Écrivez la suite de l'article sur la victoire annoncée du parti d'Emmanuel Macron aux législatives, en reprenant juste après sa dernière phrase.

--- Texte fourni ---
((

Législatives : comment expliquer la victoire macroniste annoncée ?

Dominique Reynié, Jérôme Jaffré | 07 juin 2017

Une étude de la Fondation pour l’innovation politique réalisée par l’Ifop montre que le parti de Macron construit sa victoire grâce à d’excellents reports de voix venus, selon les scénarios de second tour, aussi bien de la droite que de la gauche.

L’enquête de la Fondation pour l’innovation politique, réalisée par l’Ifop, n’a pas pour seul intérêt de fournir une estimation des intentions de vote et de leur effet sur la répartition des sièges dans la future Assemblée. Elle permet aussi, et surtout, de comprendre les mécanismes qui donneront à ce scrutin une dimension historique.

La notion d’opposition battue en brèche

République en marche est en passe de gagner son pari : disposer d’une majorité absolue des sièges dans la nouvelle Assemblée nationale et affaiblir durablement le principal parti de la gauche, le PS, et de la droite, les Républicains. Pour autant, le clivage gauche/droite est loin d’être éteint : 61 % des Français se classent encore soit à gauche, soit à droite, 27 % ni à gauche ni à droite et 12 % seulement se sentent à la fois de gauche et de droite. Mais en réalité, sans faire disparaître ces notions fondamentales, Emmanuel Macron est parvenu à les dépasser en associant gauche et droite dans son gouvernement. Cette recomposition politique de fait est saluée dans chacun des deux camps visés : les sympathisants socialistes approuvent l’entrée des leurs (85 %), les sympathisants des Républicains un peu moins mais a une large majorité (65 %). Cette mécanique du dépassement aura peut-être un effet provisoire, mais il suffit à englober le temps des législatives en bouleversant la notion d’opposition. Les Républicains ne sont que 24 % à souhaiter que leur parti se situe dans l’opposition a Emmanuel Macron, 24 % dans le soutien, et 50 % tantôt dans le soutien, tantôt dans l’opposition. Quant aux socialistes, 44 % d’entre eux voudraient leur parti dans le soutien, 10 % seulement dans l’opposition. On comprend mieux alors l’extrême difficulté pour LR et pour le PS à mener une campagne pour les législatives visant à réduire la puissance du président élu alors même que leurs propres électeurs se situent sur les franges de la majorité.

))

--- Données affichées ---

((

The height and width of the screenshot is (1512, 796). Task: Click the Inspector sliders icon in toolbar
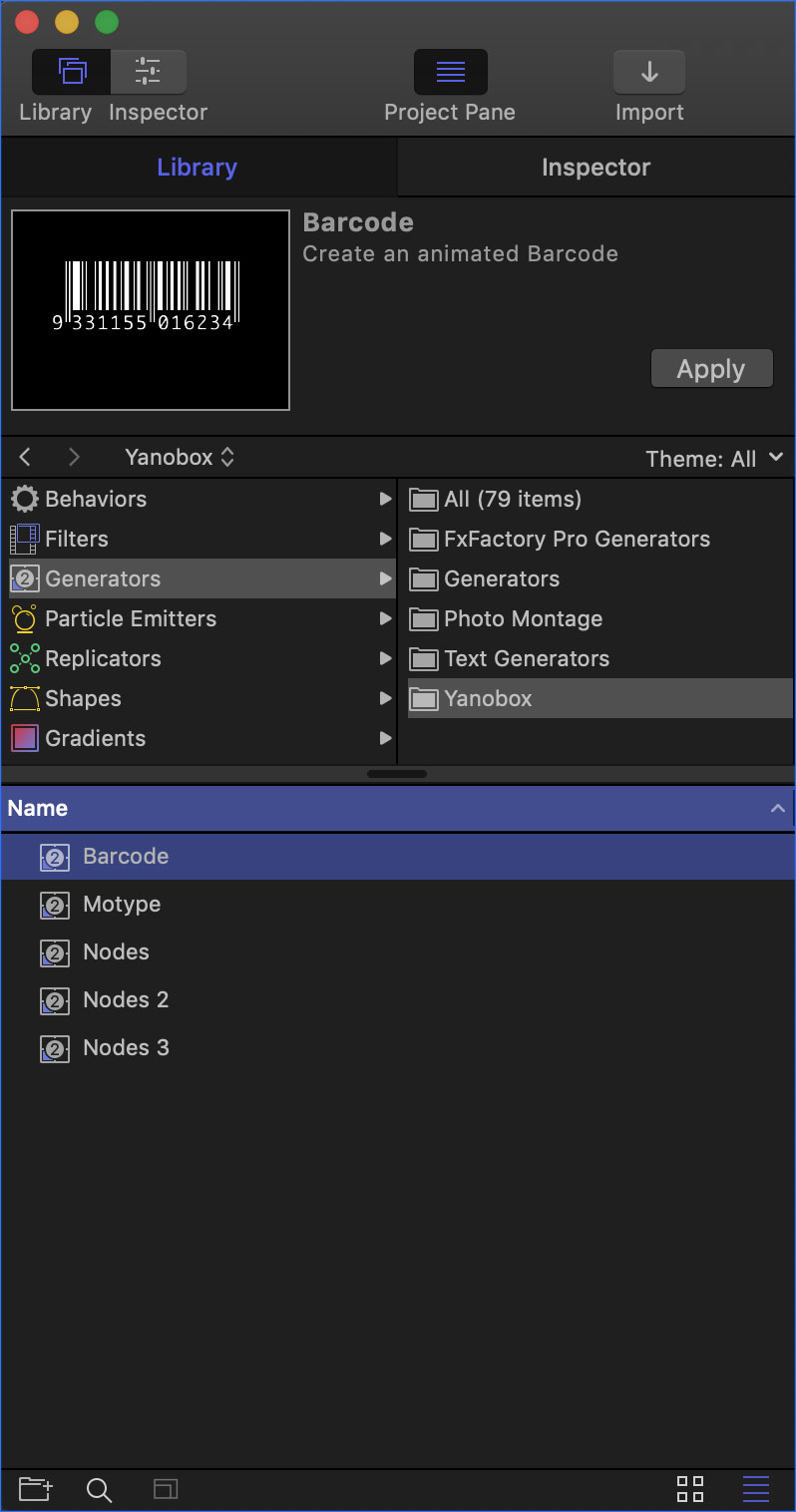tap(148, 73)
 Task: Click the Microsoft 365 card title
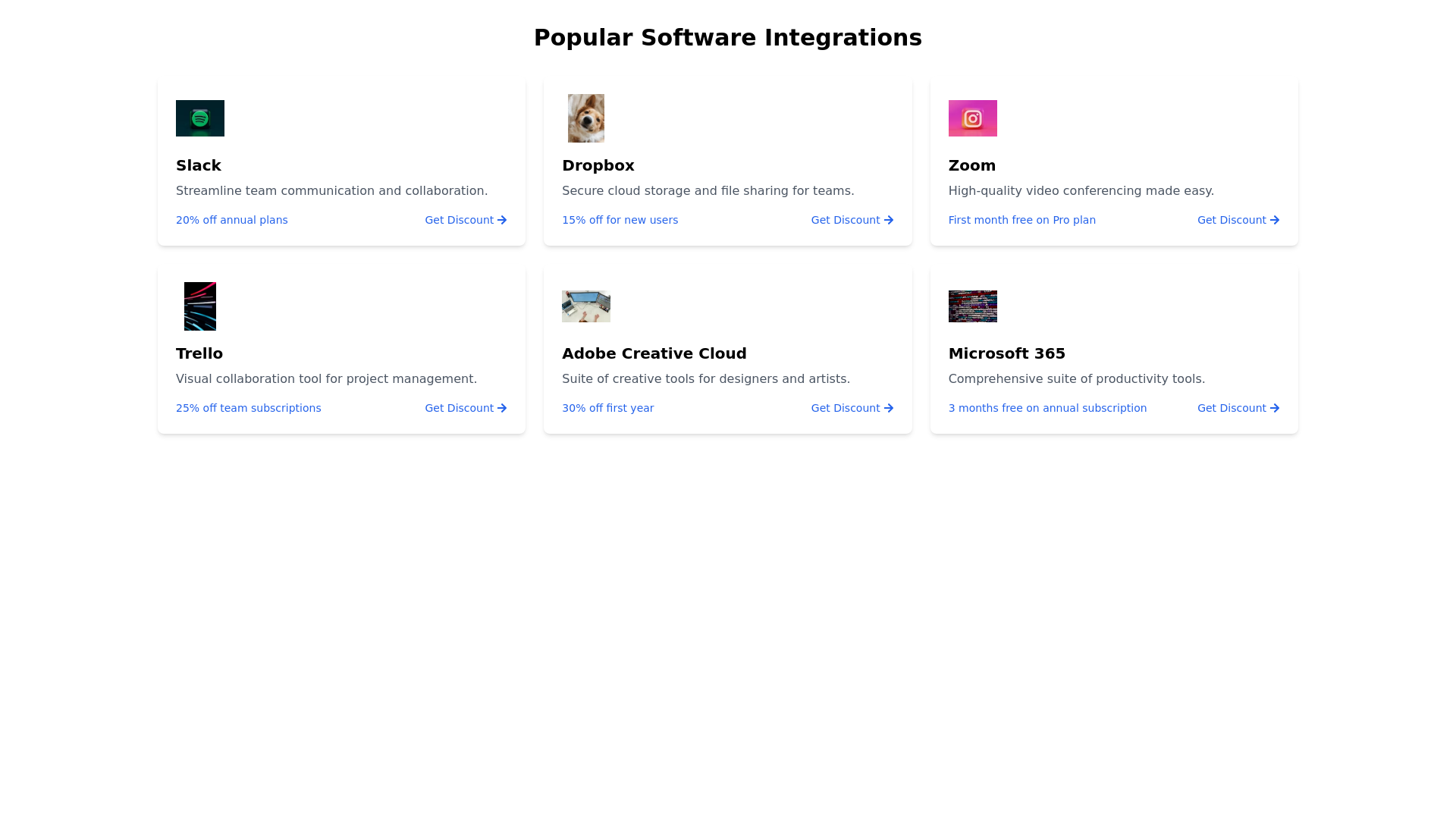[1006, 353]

))

--- Résultat final ---
Au second tour, En Marche « aspirateur » de voix PS et LR

L’un des résultats de ces élections législatives sera donc de redessiner le visage de l’opposition et peut-être aussi de redéfinir la manière de s’opposer. La poursuite de la destruction du PS et de LR-UDI par élimination, marginalisation ou incorporation dans la nouvelle majorité favorise un processus de polarisation et de radicalisation. Ainsi, à la question de savoir qui incarne le plus l’opposition à Emmanuel Macron, on voit que le PS (4 %) et les LR (12 %) ne sont même plus identifiés dans ce rôle. Les électeurs désignent en revanche le FN (48 %) ou La France insoumise (36 %), lesquels devraient pourtant n’obtenir que peu de députes, à peine assez pour constituer chacun un groupe. Une telle opposition se retrouverait à la fois radicalisée et « départementalisée », ouvrant le champ aux formes alternatives de la contestation : la rue, les réseaux sociaux ainsi que les élections intermédiaires à venir.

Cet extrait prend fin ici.